# CFP Selection Simulator - Configuration and Setup

This notebook provides an interactive configuration interface for the College Football Playoff Selection Simulator.

## Purpose

- Configure season parameters (year, week)
- Understand ranking methodologies
- Set custom ranking weights
- Validate API connection
- Quick start guide for analysis workflow

---

## Table of Contents

1. [Environment Setup](#Environment-Setup)
2. [Season Configuration](#Season-Configuration)
3. [Ranking Methodology Overview](#Ranking-Methodology-Overview)
4. [Ranking Weights Configuration](#Ranking-Weights-Configuration)
5. [API Validation](#API-Validation)
6. [Analysis Workflow](#Analysis-Workflow)

---

## 1. Environment Setup

Load required libraries and configuration.

In [None]:
import os
import sys
import json
from pathlib import Path
from datetime import datetime
import requests
import pandas as pd
from dotenv import load_dotenv
import ipywidgets as widgets
from IPython.display import display, HTML, Markdown

# Add src to path
sys.path.insert(0, os.path.abspath('..'))
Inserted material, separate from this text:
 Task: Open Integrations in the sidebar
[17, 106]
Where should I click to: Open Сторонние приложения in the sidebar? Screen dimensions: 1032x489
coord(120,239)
# Load environment variables
load_dotenv()

print("Environment loaded successfully")
print(f"Current working directory: {os.getcwd()}")
print(f"Python version: {sys.version}")

---

## 2. Season Configuration

Configure the season year and week for analysis.

### Important Notes:

- **Season Year**: College football seasons span two calendar years (e.g., 2025 = 2025-2026 season)
- **Week Range**: Analysis uses weeks 5-15 (excludes early season weeks 0-4 for stability)
- **Data Source**: CollegeFootballData.com API provides real-time and historical data

In [None]:
# Default configuration
DEFAULT_YEAR = 2025
DEFAULT_WEEK = 15
DEFAULT_START_WEEK = 5

# Interactive widgets for configuration
year_widget = widgets.IntText(
    value=DEFAULT_YEAR,
    description='Season Year:',
    disabled=False,
    style={'description_width': 'initial'}
)

week_widget = widgets.IntSlider(
    value=DEFAULT_WEEK,
    min=5,
    max=15,
    step=1,
    description='Analysis Week:',
    disabled=False,
    continuous_update=False,
    orientation='horizontal',
    readout=True,
    readout_format='d',
    style={'description_width': 'initial'}
)

start_week_widget = widgets.IntSlider(
    value=DEFAULT_START_WEEK,
    min=1,
    max=10,
    step=1,
    description='Start Week:',
    disabled=False,
    continuous_update=False,
    orientation='horizontal',
    readout=True,
    readout_format='d',
    style={'description_width': 'initial'}
)

# Display configuration interface
display(HTML("<h3>Season Configuration</h3>"))
display(year_widget)
display(week_widget)
display(start_week_widget)

# Configuration summary
def show_config_summary(change=None):
    summary = f"""
    <div style='background-color: #f0f0f0; padding: 15px; border-radius: 5px; margin-top: 10px;'>
        <h4>Current Configuration</h4>
        <ul>
            <li><strong>Season:</strong> {year_widget.value}-{year_widget.value + 1}</li>
            <li><strong>Analysis Through Week:</strong> {week_widget.value}</li>
            <li><strong>Data Includes Weeks:</strong> {start_week_widget.value} to {week_widget.value}</li>
            <li><strong>Total Weeks Analyzed:</strong> {week_widget.value - start_week_widget.value + 1}</li>
        </ul>
    </div>
    """
    return HTML(summary)

summary_output = widgets.Output()
with summary_output:
    display(show_config_summary())

# Update summary on widget change
def update_summary(change):
    summary_output.clear_output()
    with summary_output:
        display(show_config_summary())

year_widget.observe(update_summary, names='value')
week_widget.observe(update_summary, names='value')
start_week_widget.observe(update_summary, names='value')

display(summary_output)

# Store configuration
SEASON_YEAR = year_widget.value
ANALYSIS_WEEK = week_widget.value
START_WEEK = start_week_widget.value

---

## 3. Ranking Methodology Overview

This simulator uses an **ensemble approach** combining five distinct ranking methodologies. Each algorithm evaluates teams from a different perspective, creating a comprehensive evaluation framework.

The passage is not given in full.